Using lazy byte strings gives you some buffering, because the string will be written instantly and more numbers will only be produced as they are needed. This code shows the basic idea (there might be some optimizations that could be made):
import qualified Data.ByteString.Lazy.Char8 as ByteString
main =
ByteString.putStrLn .
ByteString.intercalate (ByteString.singleton '\n') .
map (ByteString.pack . show) $
([1..10000000] :: [Int])
I still use Strings for the numbers here, which leads to horrible slowdowns. If we switch to the text library instead of the bytestring library, we get access to "native" show functions for ints, and can do this:
import Data.Monoid
import Data.List
import Data.Text.Lazy.IO as Text
import Data.Text.Lazy.Builder as Text
import Data.Text.Lazy.Builder.Int as Text
main :: IO ()
main =
Text.putStrLn .
Text.toLazyText .
mconcat .
intersperse (Text.singleton '\n') .
map Text.decimal $
([1..10000000] :: [Int])
I don't know how you are measuring the "speed" of these programs (with the pv tool?) but I imagine that one of these procedures will be the fastest trivial program you can get.
If you are going for maximum performance, then it helps to take a holistic view; i.e., you want to write a function that maps from [Int] to series of system calls that write chunks of memory to a file.
Lazy bytestrings are good representation for a sequence of chunks of memory. Mapping a lazy bytestring to a series of systems calls that write chunks of memory is what L.hPut is doing (assuming an import qualified Data.ByteString.Lazy as L). Hence, we just need a means to efficiently construct the corresponding lazy bytestring. This is what lazy bytestring builders are good at. With the new bytestring builder (here is the API documentation), the following code does the job.

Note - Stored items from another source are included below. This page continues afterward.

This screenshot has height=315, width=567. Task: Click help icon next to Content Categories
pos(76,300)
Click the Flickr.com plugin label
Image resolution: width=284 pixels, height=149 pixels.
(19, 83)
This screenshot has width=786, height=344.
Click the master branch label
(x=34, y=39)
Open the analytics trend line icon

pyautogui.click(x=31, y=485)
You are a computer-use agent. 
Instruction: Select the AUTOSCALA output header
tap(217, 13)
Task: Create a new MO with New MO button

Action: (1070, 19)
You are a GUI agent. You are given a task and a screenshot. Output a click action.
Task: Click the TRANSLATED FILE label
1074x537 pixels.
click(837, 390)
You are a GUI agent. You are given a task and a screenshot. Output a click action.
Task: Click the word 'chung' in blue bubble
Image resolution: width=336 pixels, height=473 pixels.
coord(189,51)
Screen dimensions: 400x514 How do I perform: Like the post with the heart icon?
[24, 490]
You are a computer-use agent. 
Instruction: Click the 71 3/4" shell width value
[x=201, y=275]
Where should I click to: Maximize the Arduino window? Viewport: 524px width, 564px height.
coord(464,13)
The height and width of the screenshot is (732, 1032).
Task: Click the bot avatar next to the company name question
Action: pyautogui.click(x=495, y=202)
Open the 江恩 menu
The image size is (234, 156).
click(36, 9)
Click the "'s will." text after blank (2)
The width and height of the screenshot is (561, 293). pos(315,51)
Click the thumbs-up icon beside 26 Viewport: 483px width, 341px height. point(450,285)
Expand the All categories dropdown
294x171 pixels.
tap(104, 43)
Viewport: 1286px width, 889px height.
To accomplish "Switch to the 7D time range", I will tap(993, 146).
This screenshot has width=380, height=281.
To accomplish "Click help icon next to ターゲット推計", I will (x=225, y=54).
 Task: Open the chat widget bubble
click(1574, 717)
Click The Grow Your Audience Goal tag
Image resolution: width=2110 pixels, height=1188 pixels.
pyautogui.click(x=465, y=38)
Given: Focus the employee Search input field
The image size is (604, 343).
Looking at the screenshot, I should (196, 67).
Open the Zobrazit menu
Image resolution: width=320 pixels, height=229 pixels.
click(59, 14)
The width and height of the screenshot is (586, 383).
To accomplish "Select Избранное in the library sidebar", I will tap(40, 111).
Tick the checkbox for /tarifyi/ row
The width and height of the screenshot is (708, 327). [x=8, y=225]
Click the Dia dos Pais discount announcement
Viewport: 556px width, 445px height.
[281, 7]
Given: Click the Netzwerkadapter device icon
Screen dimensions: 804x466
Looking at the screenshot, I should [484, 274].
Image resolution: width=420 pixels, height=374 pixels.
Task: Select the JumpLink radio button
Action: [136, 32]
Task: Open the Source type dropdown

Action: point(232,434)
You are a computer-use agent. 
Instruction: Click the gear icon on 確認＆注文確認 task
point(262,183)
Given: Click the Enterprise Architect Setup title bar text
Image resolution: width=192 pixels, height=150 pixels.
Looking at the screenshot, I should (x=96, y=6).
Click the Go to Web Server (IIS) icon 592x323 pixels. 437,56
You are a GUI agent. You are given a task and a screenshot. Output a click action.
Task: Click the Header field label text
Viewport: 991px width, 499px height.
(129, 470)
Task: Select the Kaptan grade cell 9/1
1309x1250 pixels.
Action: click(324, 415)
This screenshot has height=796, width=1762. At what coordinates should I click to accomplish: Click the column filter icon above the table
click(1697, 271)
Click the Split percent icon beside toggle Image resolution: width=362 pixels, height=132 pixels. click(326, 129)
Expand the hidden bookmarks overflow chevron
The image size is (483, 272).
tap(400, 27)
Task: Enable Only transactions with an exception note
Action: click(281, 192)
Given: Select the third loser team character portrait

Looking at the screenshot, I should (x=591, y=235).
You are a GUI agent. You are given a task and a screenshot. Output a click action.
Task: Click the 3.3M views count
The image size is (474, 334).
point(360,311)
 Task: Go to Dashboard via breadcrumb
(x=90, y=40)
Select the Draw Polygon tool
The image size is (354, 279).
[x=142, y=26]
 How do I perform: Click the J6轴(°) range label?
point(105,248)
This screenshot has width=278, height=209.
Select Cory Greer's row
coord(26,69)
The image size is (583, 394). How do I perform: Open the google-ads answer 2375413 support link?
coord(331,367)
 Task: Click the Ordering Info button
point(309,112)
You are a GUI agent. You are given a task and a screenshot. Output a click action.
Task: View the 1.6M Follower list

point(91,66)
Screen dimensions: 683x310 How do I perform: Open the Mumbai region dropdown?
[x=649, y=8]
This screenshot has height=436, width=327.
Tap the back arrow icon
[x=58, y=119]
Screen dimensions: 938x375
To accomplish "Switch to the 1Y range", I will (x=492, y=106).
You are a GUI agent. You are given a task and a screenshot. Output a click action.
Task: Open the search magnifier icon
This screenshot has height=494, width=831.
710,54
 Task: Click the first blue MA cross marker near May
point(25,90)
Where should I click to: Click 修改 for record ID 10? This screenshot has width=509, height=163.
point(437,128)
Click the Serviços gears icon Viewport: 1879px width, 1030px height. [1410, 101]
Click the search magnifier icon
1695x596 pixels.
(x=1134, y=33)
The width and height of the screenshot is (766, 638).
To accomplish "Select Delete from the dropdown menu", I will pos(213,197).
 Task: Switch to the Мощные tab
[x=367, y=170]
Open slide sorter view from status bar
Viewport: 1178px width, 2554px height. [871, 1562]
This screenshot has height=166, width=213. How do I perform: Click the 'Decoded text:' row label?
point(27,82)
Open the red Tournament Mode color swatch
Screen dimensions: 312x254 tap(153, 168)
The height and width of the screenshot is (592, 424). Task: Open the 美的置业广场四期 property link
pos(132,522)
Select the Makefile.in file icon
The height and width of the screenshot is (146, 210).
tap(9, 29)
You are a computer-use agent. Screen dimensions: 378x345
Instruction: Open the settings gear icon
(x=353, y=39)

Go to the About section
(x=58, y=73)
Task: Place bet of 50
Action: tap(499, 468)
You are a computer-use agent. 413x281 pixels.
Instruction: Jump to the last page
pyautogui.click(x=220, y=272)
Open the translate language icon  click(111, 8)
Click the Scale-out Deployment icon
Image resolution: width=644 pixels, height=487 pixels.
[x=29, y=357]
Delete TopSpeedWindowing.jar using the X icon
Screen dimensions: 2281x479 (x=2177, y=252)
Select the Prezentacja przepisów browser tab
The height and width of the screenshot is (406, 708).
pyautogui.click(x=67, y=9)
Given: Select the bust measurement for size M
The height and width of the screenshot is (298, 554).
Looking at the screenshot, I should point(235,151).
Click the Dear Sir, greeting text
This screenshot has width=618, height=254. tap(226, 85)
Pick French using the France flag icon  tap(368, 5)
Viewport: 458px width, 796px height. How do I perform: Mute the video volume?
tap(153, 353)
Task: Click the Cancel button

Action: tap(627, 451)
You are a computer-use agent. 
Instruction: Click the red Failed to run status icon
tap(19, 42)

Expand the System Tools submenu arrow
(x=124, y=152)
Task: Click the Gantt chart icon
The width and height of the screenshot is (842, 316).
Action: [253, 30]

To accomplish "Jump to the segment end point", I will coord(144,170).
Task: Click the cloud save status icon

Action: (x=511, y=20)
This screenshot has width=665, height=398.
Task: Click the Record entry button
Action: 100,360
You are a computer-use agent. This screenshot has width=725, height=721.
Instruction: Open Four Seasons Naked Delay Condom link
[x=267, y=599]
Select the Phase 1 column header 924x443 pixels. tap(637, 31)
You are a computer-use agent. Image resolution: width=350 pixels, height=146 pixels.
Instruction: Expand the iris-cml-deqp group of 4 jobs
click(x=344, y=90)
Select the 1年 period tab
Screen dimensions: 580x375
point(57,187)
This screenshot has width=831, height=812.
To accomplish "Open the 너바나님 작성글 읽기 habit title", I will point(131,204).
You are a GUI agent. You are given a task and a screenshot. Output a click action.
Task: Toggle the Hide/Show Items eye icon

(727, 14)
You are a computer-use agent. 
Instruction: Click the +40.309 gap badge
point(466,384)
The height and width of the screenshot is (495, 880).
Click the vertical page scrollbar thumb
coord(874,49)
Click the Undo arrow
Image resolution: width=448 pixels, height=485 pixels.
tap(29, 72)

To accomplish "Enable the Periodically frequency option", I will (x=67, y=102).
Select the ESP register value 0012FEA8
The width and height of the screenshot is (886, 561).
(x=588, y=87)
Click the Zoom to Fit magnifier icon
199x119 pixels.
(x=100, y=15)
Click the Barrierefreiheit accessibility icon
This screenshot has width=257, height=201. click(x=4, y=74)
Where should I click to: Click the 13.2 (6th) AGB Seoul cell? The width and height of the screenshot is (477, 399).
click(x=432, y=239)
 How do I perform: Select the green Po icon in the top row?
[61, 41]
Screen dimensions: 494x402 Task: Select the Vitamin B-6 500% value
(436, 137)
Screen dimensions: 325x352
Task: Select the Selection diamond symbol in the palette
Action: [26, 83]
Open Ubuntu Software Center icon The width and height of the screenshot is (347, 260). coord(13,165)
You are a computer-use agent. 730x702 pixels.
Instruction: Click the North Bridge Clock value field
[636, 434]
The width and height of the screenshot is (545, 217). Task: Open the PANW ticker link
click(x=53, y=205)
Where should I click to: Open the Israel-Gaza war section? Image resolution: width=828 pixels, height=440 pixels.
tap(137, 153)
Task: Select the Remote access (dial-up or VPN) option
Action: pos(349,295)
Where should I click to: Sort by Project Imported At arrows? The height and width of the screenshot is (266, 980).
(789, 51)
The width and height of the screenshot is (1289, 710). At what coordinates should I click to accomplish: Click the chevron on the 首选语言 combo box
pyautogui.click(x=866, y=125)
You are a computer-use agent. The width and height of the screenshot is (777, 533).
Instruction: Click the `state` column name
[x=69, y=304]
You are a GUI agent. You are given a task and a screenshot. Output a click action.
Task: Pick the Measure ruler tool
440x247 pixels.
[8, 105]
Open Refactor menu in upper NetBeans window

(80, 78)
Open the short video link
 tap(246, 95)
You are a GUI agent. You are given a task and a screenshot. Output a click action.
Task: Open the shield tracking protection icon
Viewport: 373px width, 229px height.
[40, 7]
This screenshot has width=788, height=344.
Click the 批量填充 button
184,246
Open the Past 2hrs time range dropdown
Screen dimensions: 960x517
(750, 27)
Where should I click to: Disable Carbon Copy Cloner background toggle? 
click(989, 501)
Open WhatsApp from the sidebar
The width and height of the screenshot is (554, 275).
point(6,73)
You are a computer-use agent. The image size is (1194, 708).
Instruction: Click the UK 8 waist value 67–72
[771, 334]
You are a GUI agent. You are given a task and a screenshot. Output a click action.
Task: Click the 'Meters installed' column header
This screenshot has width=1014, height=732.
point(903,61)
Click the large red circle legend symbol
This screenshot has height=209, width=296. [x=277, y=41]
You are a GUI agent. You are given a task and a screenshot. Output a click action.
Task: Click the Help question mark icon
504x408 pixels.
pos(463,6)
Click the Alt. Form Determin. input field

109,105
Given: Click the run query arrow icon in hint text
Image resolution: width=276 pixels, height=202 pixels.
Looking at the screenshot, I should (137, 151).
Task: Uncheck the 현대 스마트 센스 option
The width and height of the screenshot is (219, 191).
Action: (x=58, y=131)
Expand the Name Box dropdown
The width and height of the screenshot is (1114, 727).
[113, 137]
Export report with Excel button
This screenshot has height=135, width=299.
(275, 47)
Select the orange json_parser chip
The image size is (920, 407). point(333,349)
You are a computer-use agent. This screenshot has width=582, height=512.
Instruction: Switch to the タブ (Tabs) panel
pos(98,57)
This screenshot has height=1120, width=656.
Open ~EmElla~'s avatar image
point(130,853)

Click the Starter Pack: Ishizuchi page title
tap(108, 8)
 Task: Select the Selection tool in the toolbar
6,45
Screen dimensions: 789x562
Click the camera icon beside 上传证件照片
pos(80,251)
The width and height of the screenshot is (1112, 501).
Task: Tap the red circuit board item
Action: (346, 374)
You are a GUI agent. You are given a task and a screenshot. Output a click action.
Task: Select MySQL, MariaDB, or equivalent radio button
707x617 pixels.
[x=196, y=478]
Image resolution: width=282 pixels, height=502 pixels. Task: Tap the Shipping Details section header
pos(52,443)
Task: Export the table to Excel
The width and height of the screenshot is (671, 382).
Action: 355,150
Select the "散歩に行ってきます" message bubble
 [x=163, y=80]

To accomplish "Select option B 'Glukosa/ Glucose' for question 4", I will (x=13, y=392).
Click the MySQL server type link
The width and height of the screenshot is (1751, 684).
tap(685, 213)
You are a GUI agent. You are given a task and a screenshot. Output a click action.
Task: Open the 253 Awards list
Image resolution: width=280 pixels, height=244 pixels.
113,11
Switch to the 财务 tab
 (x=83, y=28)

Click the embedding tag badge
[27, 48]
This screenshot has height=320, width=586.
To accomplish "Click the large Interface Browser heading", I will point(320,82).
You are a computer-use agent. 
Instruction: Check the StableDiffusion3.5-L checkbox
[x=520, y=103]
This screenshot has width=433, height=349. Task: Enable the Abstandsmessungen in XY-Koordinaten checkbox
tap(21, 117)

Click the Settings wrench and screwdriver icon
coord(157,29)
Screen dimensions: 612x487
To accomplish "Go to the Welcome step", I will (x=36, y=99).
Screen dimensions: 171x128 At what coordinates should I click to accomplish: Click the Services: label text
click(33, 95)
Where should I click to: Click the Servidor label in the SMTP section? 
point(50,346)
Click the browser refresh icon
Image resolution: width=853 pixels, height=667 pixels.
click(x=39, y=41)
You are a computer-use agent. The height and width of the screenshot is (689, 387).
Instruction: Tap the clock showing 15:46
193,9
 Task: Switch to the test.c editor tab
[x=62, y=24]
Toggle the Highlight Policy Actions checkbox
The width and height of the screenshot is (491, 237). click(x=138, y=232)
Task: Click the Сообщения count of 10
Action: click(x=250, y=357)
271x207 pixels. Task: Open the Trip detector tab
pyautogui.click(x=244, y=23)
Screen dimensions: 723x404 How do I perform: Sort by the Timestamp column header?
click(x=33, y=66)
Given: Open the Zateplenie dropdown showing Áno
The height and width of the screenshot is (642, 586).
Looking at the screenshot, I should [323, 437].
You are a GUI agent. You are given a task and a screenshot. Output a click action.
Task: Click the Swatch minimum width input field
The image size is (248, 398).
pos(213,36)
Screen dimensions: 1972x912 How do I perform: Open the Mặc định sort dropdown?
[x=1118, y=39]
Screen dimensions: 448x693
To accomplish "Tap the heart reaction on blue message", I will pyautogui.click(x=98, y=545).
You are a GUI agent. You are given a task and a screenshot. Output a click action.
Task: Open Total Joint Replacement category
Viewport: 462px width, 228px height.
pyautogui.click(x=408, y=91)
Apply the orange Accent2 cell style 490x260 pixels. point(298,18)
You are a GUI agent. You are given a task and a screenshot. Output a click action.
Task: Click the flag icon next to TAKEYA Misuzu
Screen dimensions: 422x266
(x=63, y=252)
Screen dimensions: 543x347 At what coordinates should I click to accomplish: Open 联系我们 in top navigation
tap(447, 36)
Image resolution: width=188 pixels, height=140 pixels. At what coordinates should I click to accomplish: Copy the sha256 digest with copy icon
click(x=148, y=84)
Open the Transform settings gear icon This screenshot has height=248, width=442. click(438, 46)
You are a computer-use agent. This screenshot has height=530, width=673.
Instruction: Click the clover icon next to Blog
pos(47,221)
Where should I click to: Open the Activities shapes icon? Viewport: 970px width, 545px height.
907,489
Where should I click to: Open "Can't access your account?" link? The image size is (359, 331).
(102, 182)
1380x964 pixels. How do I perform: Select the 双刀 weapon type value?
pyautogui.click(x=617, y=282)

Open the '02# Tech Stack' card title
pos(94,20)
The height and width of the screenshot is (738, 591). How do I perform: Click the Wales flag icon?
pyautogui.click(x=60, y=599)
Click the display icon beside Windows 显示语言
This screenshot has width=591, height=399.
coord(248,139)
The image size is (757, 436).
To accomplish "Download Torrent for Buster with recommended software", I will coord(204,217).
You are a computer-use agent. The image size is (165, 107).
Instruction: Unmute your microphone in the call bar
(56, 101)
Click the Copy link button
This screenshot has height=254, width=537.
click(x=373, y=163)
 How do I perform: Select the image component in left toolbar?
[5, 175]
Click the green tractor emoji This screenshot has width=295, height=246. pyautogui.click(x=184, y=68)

import qualified Data.ByteString.Lazy as L
import Data.ByteString.Lazy.Builder (toLazyByteString, charUtf8)
import Data.ByteString.Lazy.Builder.ASCII (intDec)
import Data.Foldable (foldMap)
import Data.Monoid (mappend)
import System.IO (openFile, IOMode(..))
main :: IO ()
main = do
h <- openFile "/dev/null" WriteMode
L.hPut h $ toLazyByteString $
foldMap ((charUtf8 '\n' `mappend`) . intDec) [1..10000000]
Note that I output to /dev/null to avoid interference by the disk driver. The effort of moving the data to the OS remains the same. On my machine, the above code runs in 0.45 seconds, which is 12 times faster than the 5.4 seconds of your original code. This implies a throughput of 168 MB/s. We can squeeze out an additional 30% speed (220 MB/s) using bounded encodings].
import qualified Data.ByteString.Lazy.Builder.BasicEncoding as E
L.hPut h $ toLazyByteString $
E.encodeListWithB
((\x -> (x, '\n')) E.>$< E.intDec `E.pairB` E.charUtf8)
[1..10000000]
Their syntax looks a bit quirky because a BoundedEncoding a specifies the conversion of a Haskell value of type a to a bounded-length sequence of bytes such that the bound can be computed at compile-time. This allows functions such as E.encodeListWithB to perform some additional optimizations for implementing the actual filling of the buffer. See the the documentation of Data.ByteString.Lazy.Builder.BasicEncoding in the above link to the API documentation (phew, stupid hyperlink limit for new users) for more information.
Here is the source of all my benchmarks.
The conclusion is that we can get very good performance from a declarative solution provided that we understand the cost model of our implementation and use the right datastructures. Whenever constructing a packed sequence of values (e.g., a sequence of bytes represented as a bytestring), then the right datastructure to use is a bytestring Builder.